The recent court ruling for Thorn Group Limited1 leaves directors in Australia without any good alternatives when required to respond to an invalid shareholder meeting requisition notice.

Thorn correctly identified the invalidity of a notice it received from shareholders seeking to convene a shareholder meeting. However, on application to the Supreme Court of Victoria, the requisitioning shareholders obtained orders validating the deficiency in the notice on the basis that the deficiencies were a mere procedural irregularity. The court also ordered Thorn pay the requisitioning shareholders’ costs of the application.

This leaves directors in a difficult position when faced with an invalid shareholder meeting requisition notice. They can convene a shareholder meeting, resulting in their company incurring the costs of a meeting that has not been validly demanded. Or they can quite properly refuse to convene the meeting, only to find their company exposed to an application to cure the invalidity. This can then result in their company paying its own and the shareholders’ legal costs, plus the costs of the meeting.

The deficiencies in the notice given to Thorn

Section 249D of the Corporations Act 2001 provides a right for shareholders with at least five per cent voting power to force directors to call a shareholder meeting. Compared with the previous decade, the 2010’s saw shareholders increasingly exercising this right. This trend has accelerated further during the past three years. While shareholders are rarely successful at spilling the incumbent board, the time and cost involved in holding a shareholder meeting and getting out the vote has a substantial nuisance value for listed companies.

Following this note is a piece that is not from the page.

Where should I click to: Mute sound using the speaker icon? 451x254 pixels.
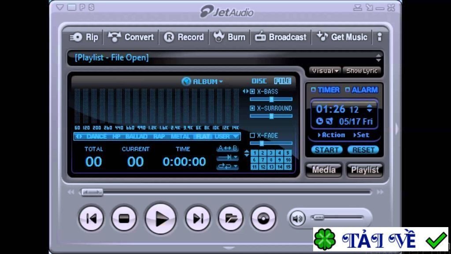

Shareholders can request a meeting by giving a signed notice to the company. There are relatively few formalities for the notice – but there are some. In particular, where multiple shareholders are needed to band together to achieve the five per cent voting power threshold, the notice needs to be either:

  1. a single document containing the text of meeting request and the required signatures; or
  2. a series of signed documents each containing the same meeting request.

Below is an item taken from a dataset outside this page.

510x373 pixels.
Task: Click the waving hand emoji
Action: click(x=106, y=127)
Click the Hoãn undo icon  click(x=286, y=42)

In the Thorn case, the notice received comprised the text of the meeting request on the first page, followed by three pages with signatures from several shareholders who together had more than five per cent voting power in Thorn. All the pages were stapled together. The signature pages looked so different from each other that it was obvious they been compiled from separate documents, including some that were print outs of photos of signature pages. The signature pages had sequential numbering and consistent formatting but nothing else to tie them to the text of the notice on the first page.

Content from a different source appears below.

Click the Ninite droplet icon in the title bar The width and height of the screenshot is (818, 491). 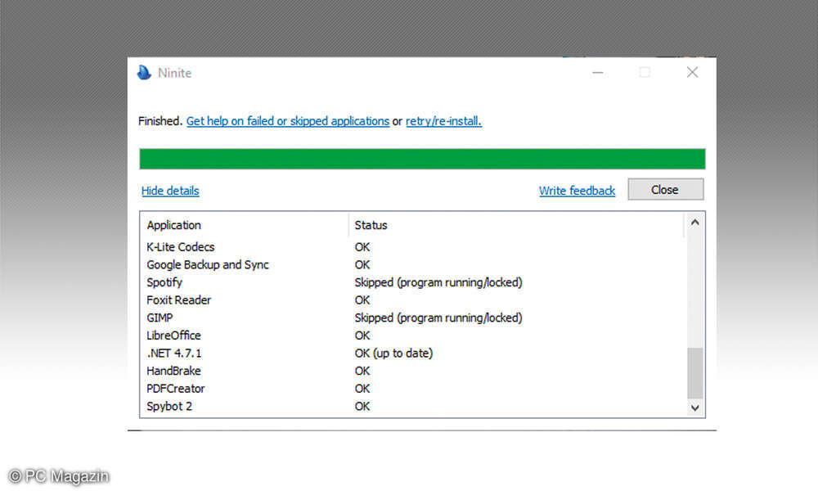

The court found that the notice did not comply with the requirements of s249D, because the stapled bundle was neither one document signed by all required shareholders nor a series of the same document, each with a signature from a shareholder. Rather it was a composite document, made up of pages extracted from other documents.

Those other documents might have been a series of documents in the same form, each signed by a shareholder. However, it was not possible for Thorn to tell whether this was so, because only the signature pages from those documents were included in the composite notice. Importantly, the court held that it should not have regard to extrinsic evidence about the execution of the notice, but rather its validity must be assessed by reference to the physical document given to the company.

The fact that the notice had been stapled together was not sufficient to characterise it as one document signed by all required shareholders. Plainly, each signatory had signed a different document, rather than the one document.

The court was very clear that these deficiencies resulted in the notice being invalid. Thorn was perfectly correct to decline to convene a meeting.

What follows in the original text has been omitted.